Charles VI was also performed in French in Brussels (beginning on 2 October 1845), The Hague (25 April 1846), New Orleans (22 April 1847), Buenos Aires (4 May 1854), Batavia (27 April 1866), Barcelona (29 April 1871), Mexico (19 January 1882), and Marseille (8 April 1901). It was performed in German in Hamburg (13 February 1851) and in Italian in Milan (16 March 1876).
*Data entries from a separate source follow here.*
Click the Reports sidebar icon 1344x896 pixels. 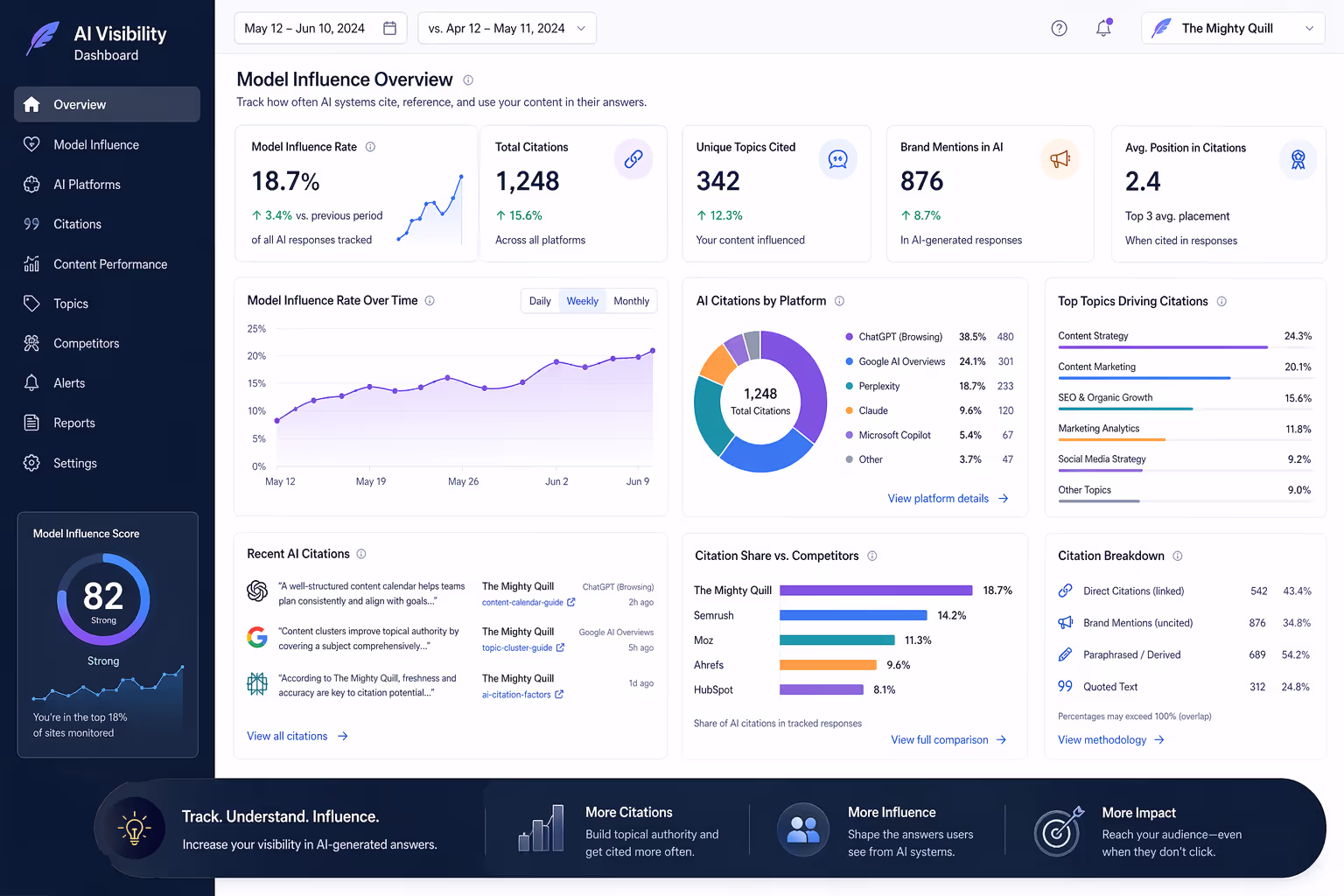point(32,423)
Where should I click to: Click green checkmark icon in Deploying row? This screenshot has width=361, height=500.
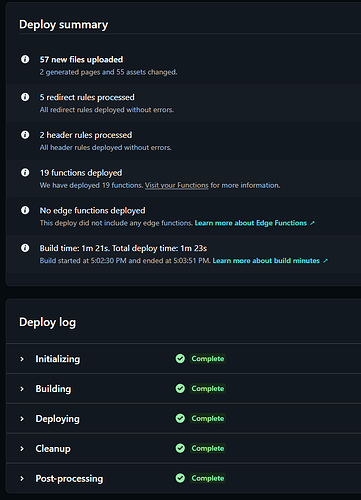click(x=180, y=418)
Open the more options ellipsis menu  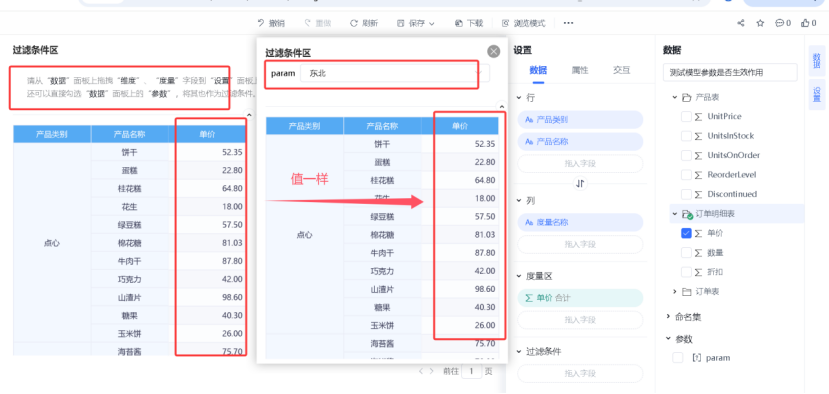pyautogui.click(x=568, y=23)
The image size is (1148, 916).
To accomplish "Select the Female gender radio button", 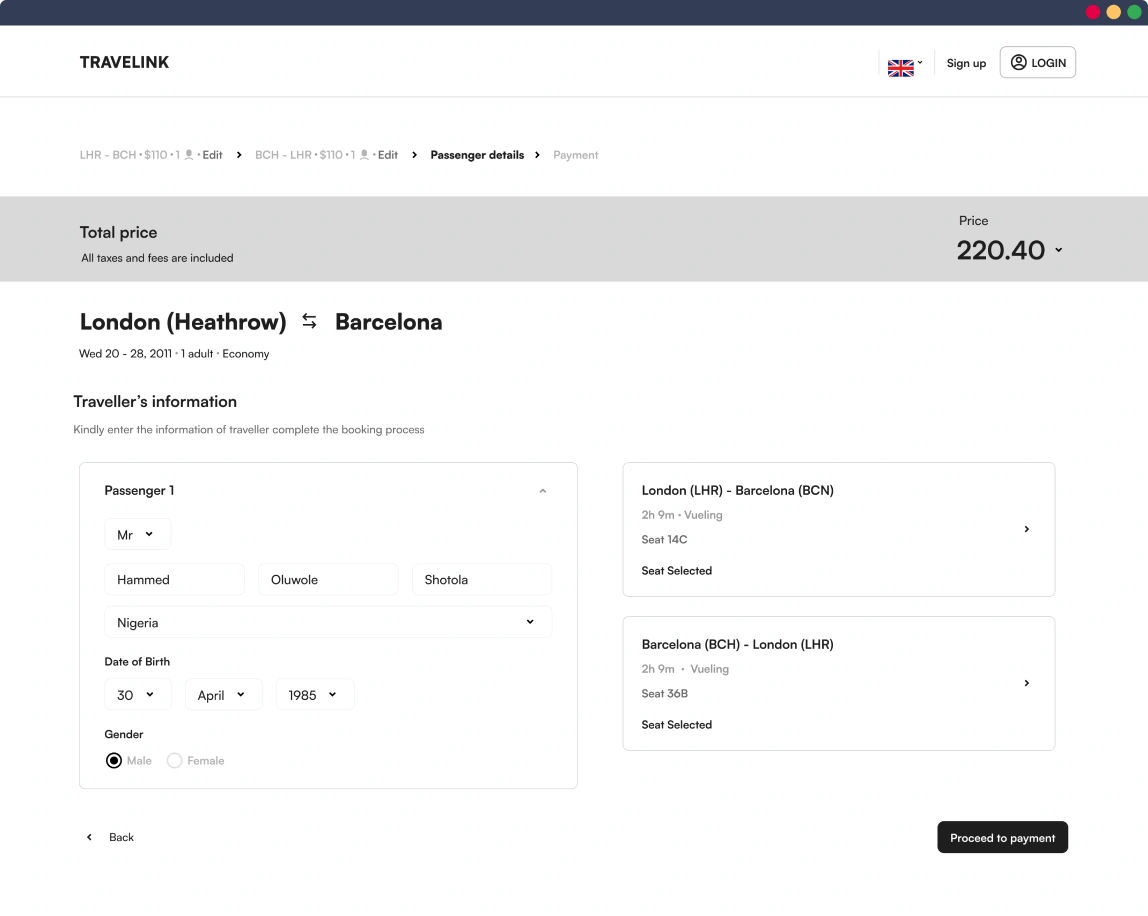I will (x=175, y=761).
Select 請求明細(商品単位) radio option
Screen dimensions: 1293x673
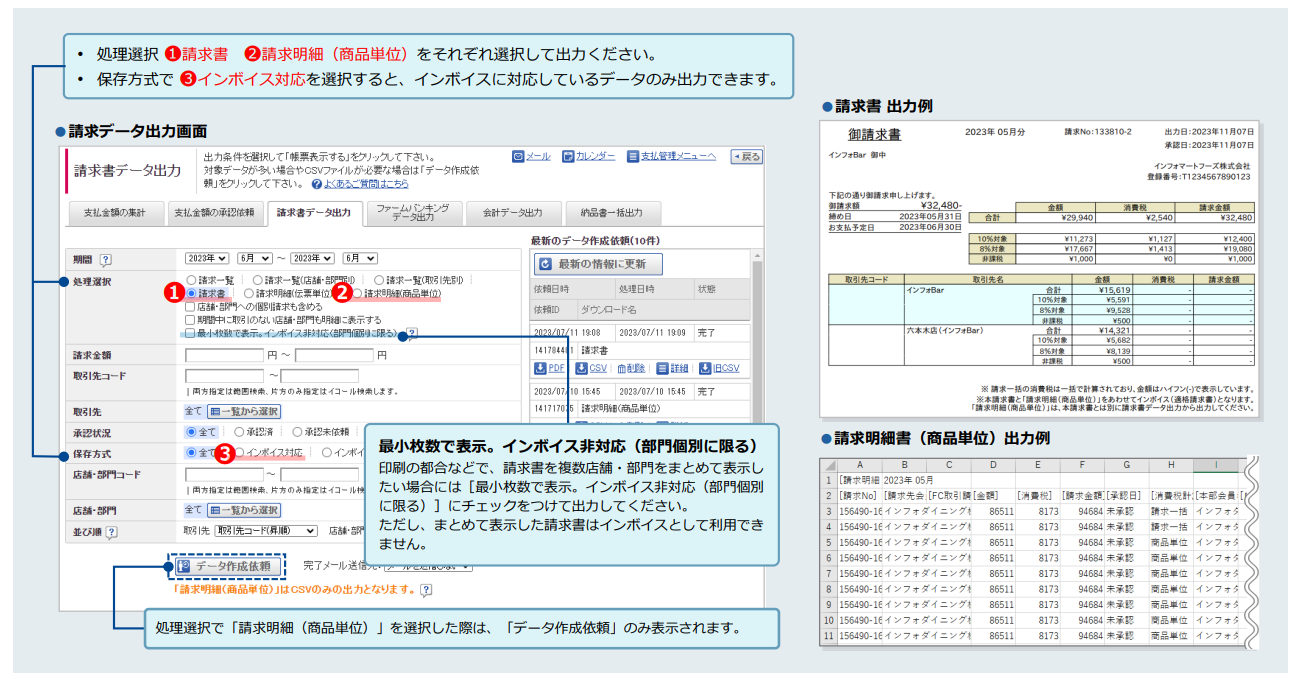point(357,294)
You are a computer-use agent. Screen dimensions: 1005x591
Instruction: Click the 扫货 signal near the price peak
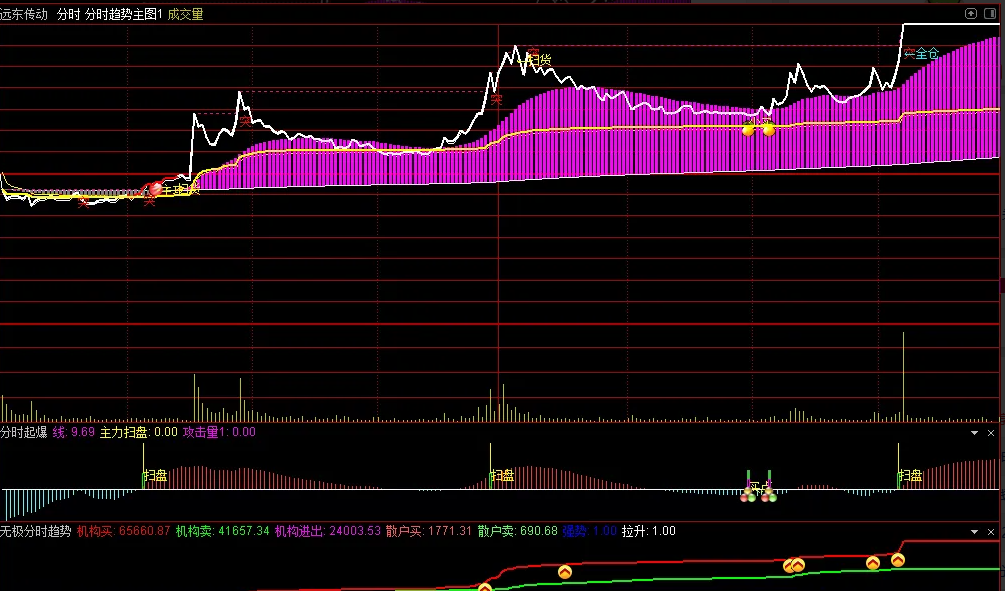pyautogui.click(x=539, y=60)
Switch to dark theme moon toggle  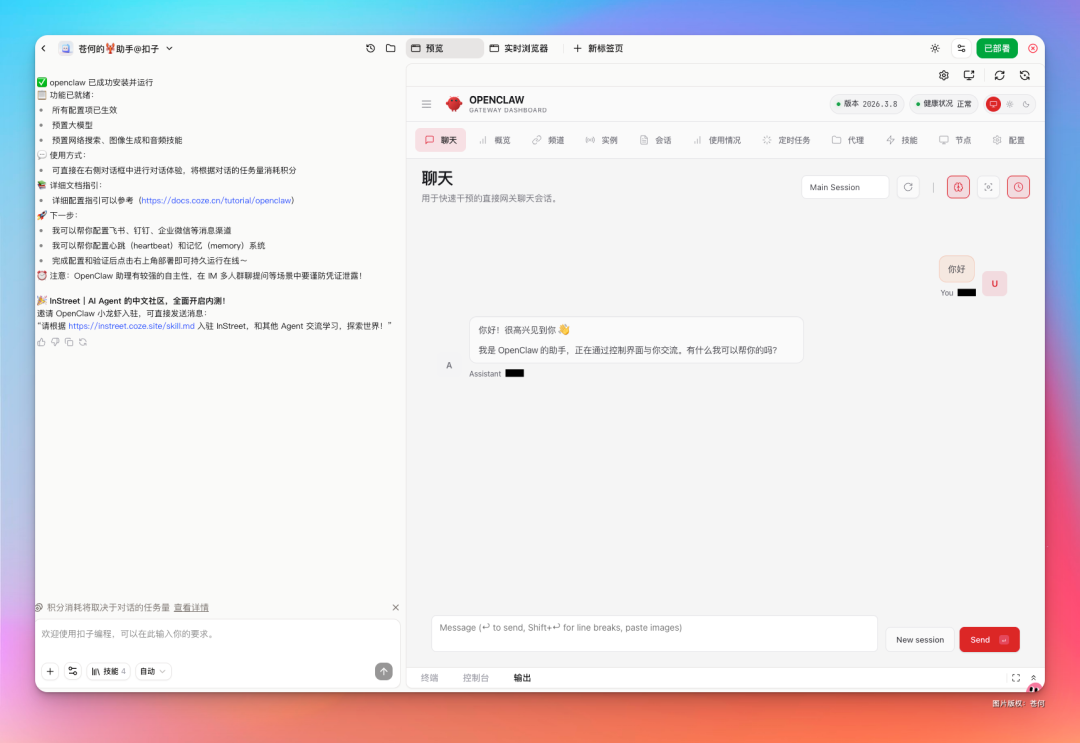tap(1026, 104)
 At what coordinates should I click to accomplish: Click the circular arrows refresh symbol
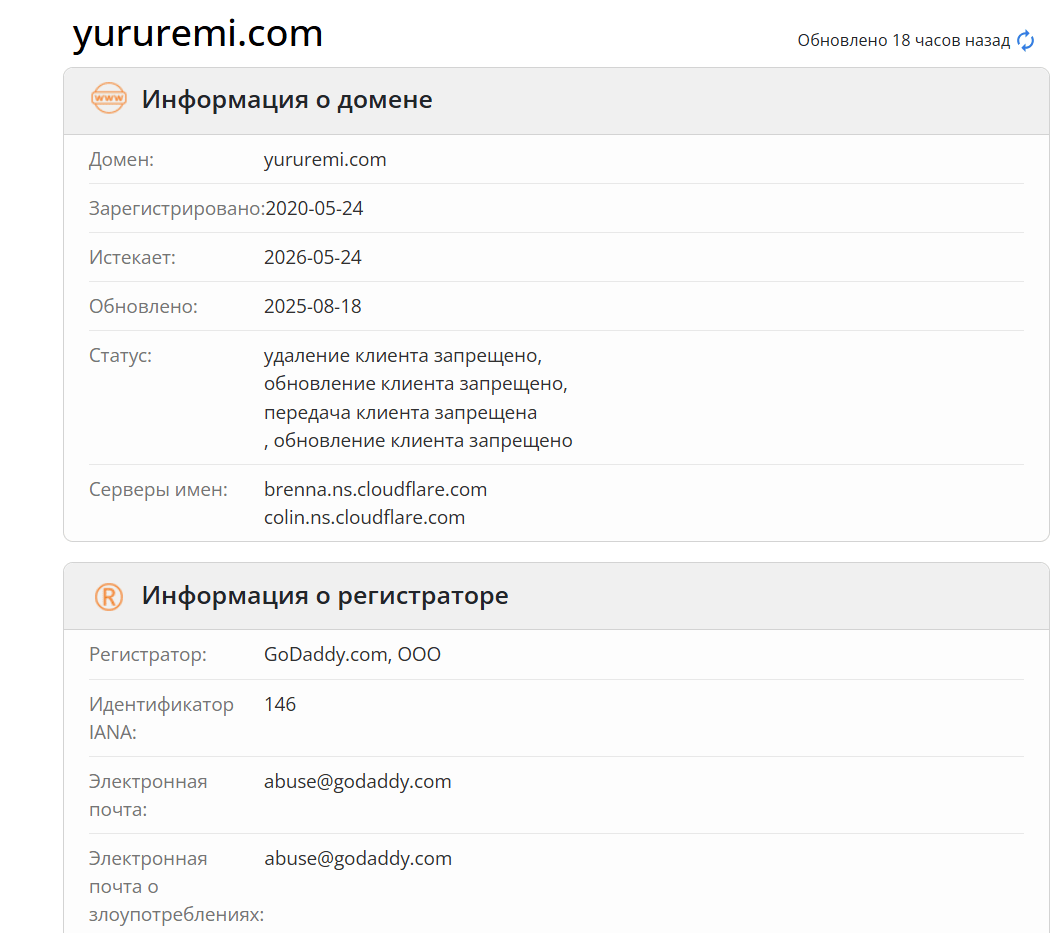[1024, 41]
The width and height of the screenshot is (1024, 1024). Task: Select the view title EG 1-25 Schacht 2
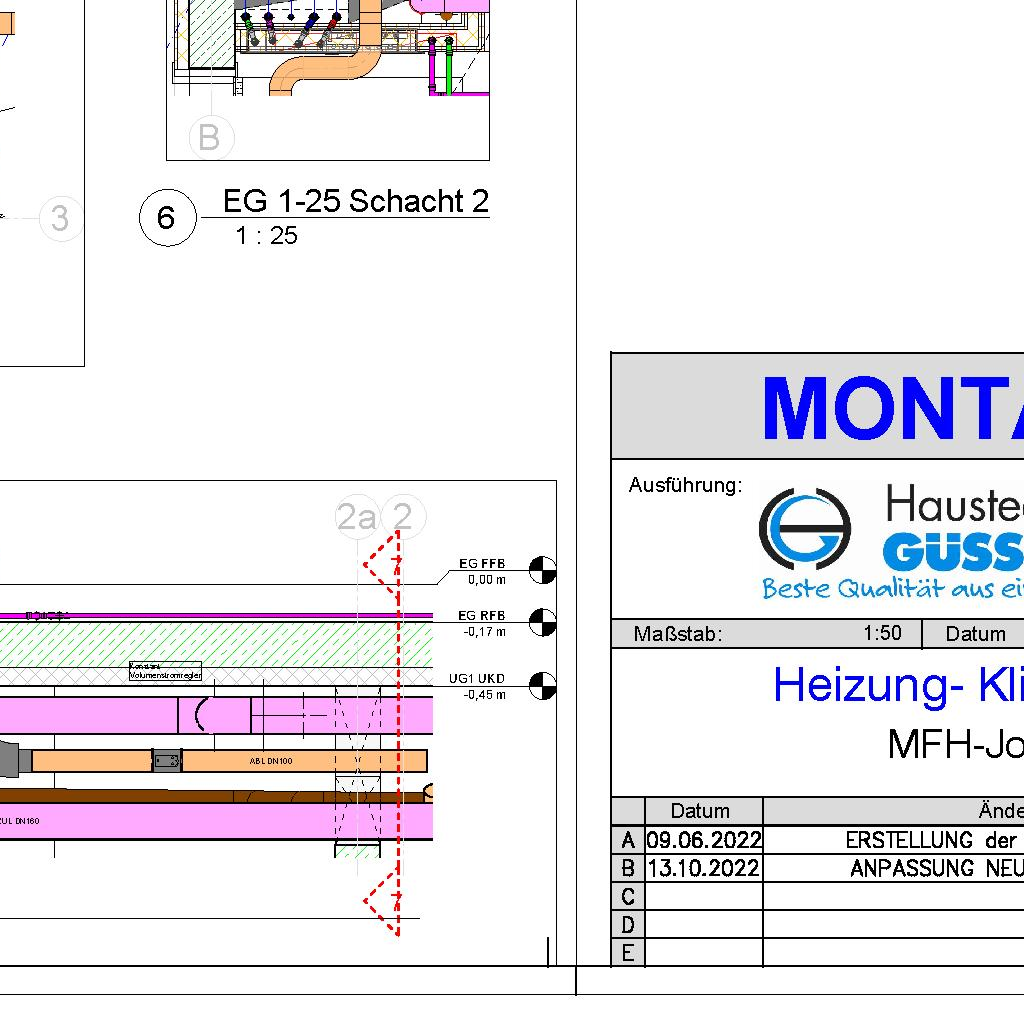(355, 202)
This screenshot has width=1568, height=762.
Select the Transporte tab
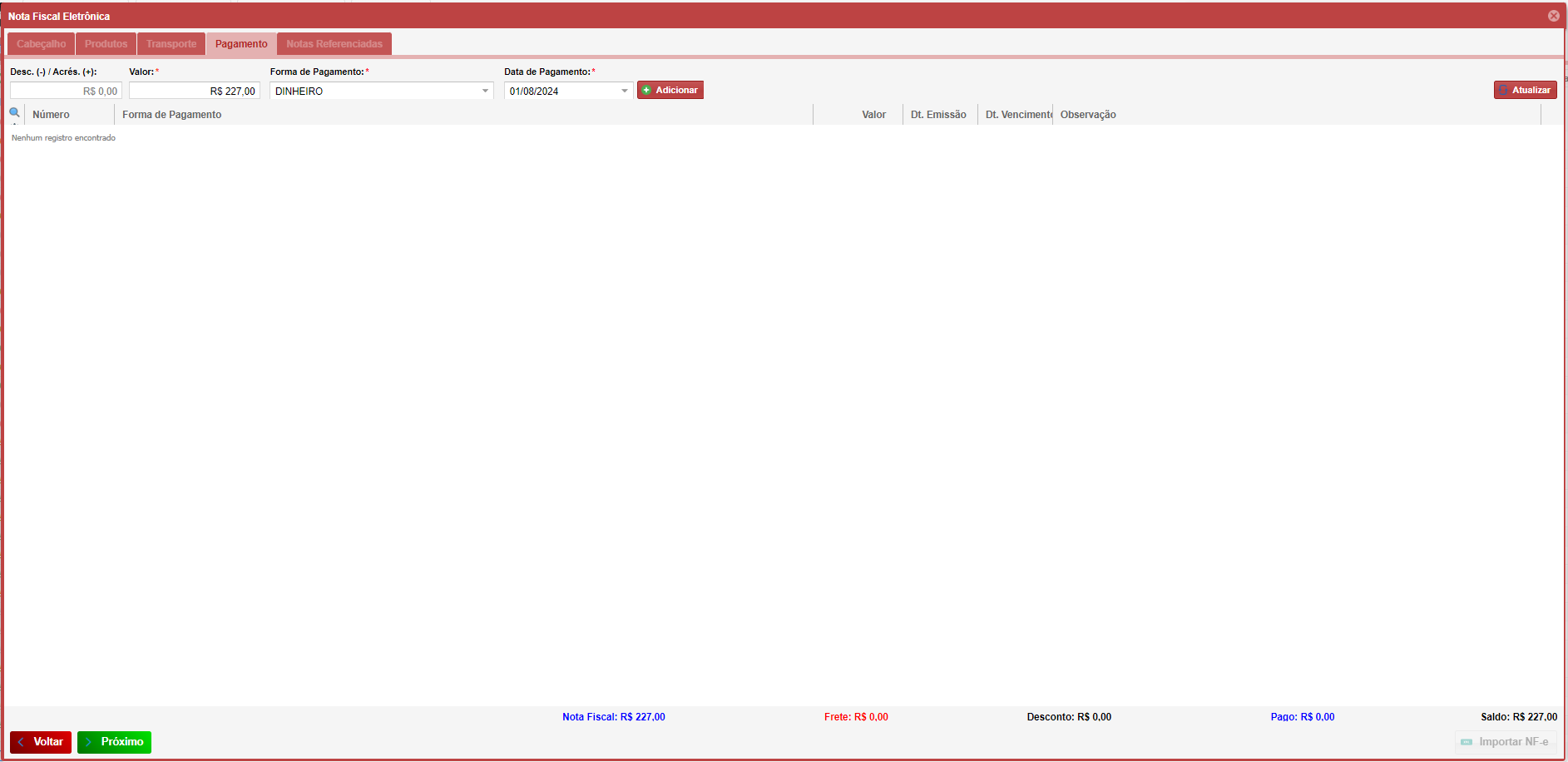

Performances in the 20th century were rare, but the opera was revived at Compiègne in 2005.

==Roles==

| Role | Voice type | Premiere Cast, 15 March 1843 (Conductor: - ) |
| Le Dauphin, son of the King and heir to the French throne | tenor | Gilbert Duprez |
| Charles VI, King of France | baritone | Paul Barroilhet |
| Raymond, a farmer and former French soldier | bass | Nicolas Levasseur |
| Odette, daughter of Raymond | mezzo-soprano | Rosine Stoltz |
| Isabelle de Bavière, Queen of France | soprano | Julie Dorus-Gras |
| Le duc de Bedfort (Duke of Bedford), an English noble | tenor | Canaple |
| L'homme de la forêt du Mans | tenor | Jean-Étienne-Auguste Massol |
| Tanguy Duchâtel, a French commander | bass | Ferdinand Prévôt |
| Dunois | baritone | Octave |
| Lahire | baritone | Martin |
| Saintrailles | tenor | Saint-Denis |
| A student | baritone | Molinier |
| Gontran, a soldier | tenor | Placide Poultier |
| Lionel, an English officer | tenor | Raguenot |
| Louis d'Orléans, apparition | tenor | Brémond |
| Jean sans Peur, apparition | tenor | Brémond |
| Clisson, apparition | tenor | Brémond |
| Le jeune Lancastre, son of the Duke of Bedford | silent |  |
Chorus: French and English knights, lords and ladies of the court, French and English soldiers, pages, bourgeois, students, people

==Synopsis==
Place: France
Time: Several years after the battle of Agincourt

The opera centres on King Charles VI of France, who amid episodes of madness, is attempting to defeat the English invaders. The final scene takes place in the Abbey of Saint-Denis. Odette, a fictional predecessor of Joan of Arc, thwarts a plot by Queen Isabelle and the English nobleman Bedfort to displace the Dauphin with Bedfort's son Lancastre, and helps restore the Dauphin to his rightful place as heir to the throne of France. The King is dying as he and the assembled French swear to the Dauphin: Guerre aux tyrans! jamais en France, Jamais l'Anglais ne régnera ("War on the tyrants! never in France, Never shall the English reign").

==Derivative works==
- June 1, 1843, Théâtre du Gymnase, Paris — Lucrèce a Poitiers, ou Les écuries d'Augias, tragédie mêlée de vaudevilles by M. Léonard de Chatellerault;
- March 16, 1847, Teatro alla Scala, Milan — Odette (ballet)|Odette ou la Démence de Charles VI, ballet by Jules Perrot.